I have been thinking about this in Gibraltar while admiring the size of some of the private yachts coming in here - most flying the Red Ensign or some variation of it (tax havens such as Jersey, Isle of Man and the Bahamas). I have attached some photos to give you a flavour. The largest of the boats photographed is so big at 72 metres in length I thought at first it must be a small cruise liner but no, it is private and according to the guys at the marina is small compared with others that come in here. Just before it left yesterday morning a private jet flew out of the airport. There may well be no connection of course but I think it a valid speculation that the two events may be linked. Any of these boats will have cost considerably more than Annie and I have earned in our whole working lives and the larger ones many, many times over. When David Cameron says "we are all in this together” I think he appreciates not quite all.

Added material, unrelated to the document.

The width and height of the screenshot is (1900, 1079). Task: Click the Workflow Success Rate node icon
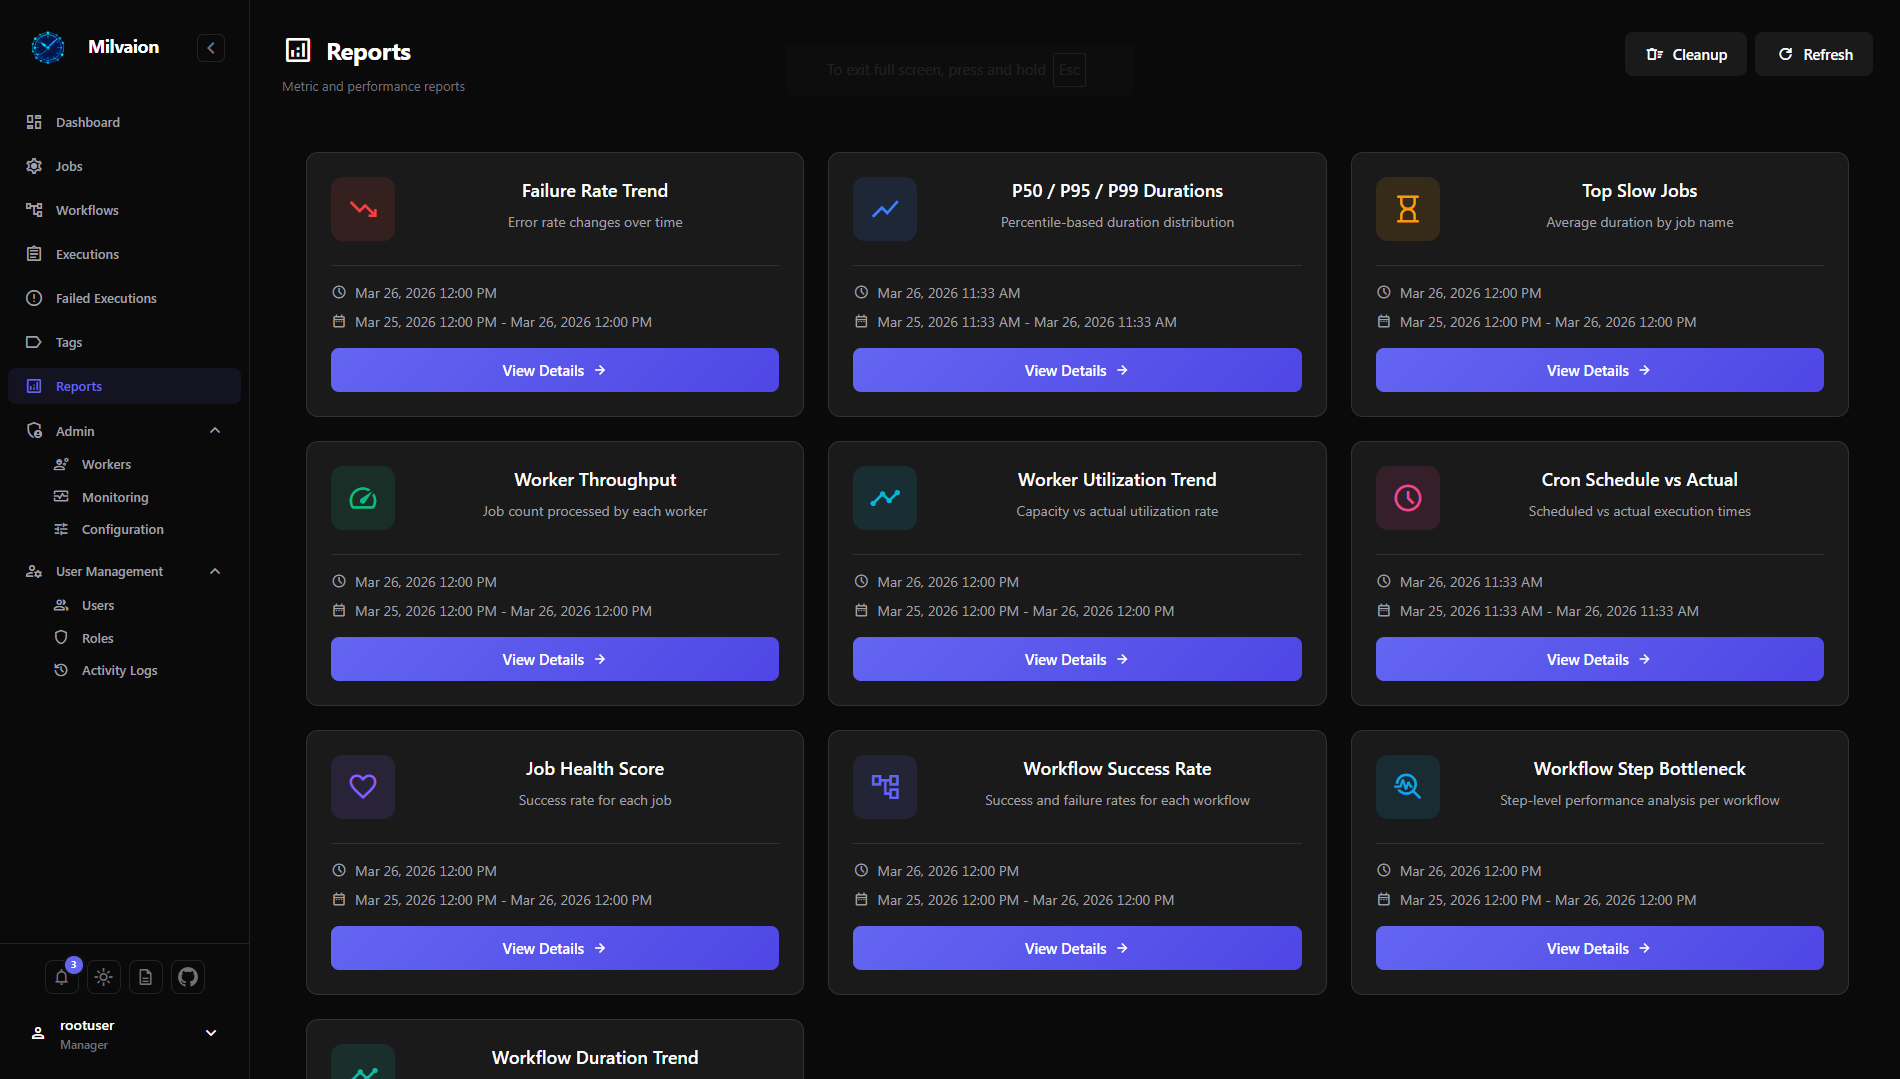884,787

Now, I and many of the people reading this post are likely to be counted among the most wealthy 1% of the world’s population. I will rephrase that - the very few people reading this post could well to be counted among the most wealthy 1% of the world’s population. The threshold is surprisingly low and the details are easily checked on line. If I feel uncomfortable trying to imagine just quite how much wealth some people are accumulating to enable them to spend it on toys like these, in relative terms what impression are Annie and I going to be creating in places like Morocco?
It seems to me that If we want to stop millions of people from being displaced from one place to another (e.g. into Europe) then at the level of nations we have to help create the global conditions under which wealth distribution is more even, and a relatively few number of people cannot exploit economic systems, politics and religion for their own gain at the expense of many.
I feel more Jeremy Corbyn than David Cameron on this one (but equally doomed). 
 Apologies for the digression - I’ll try and stick to sailing.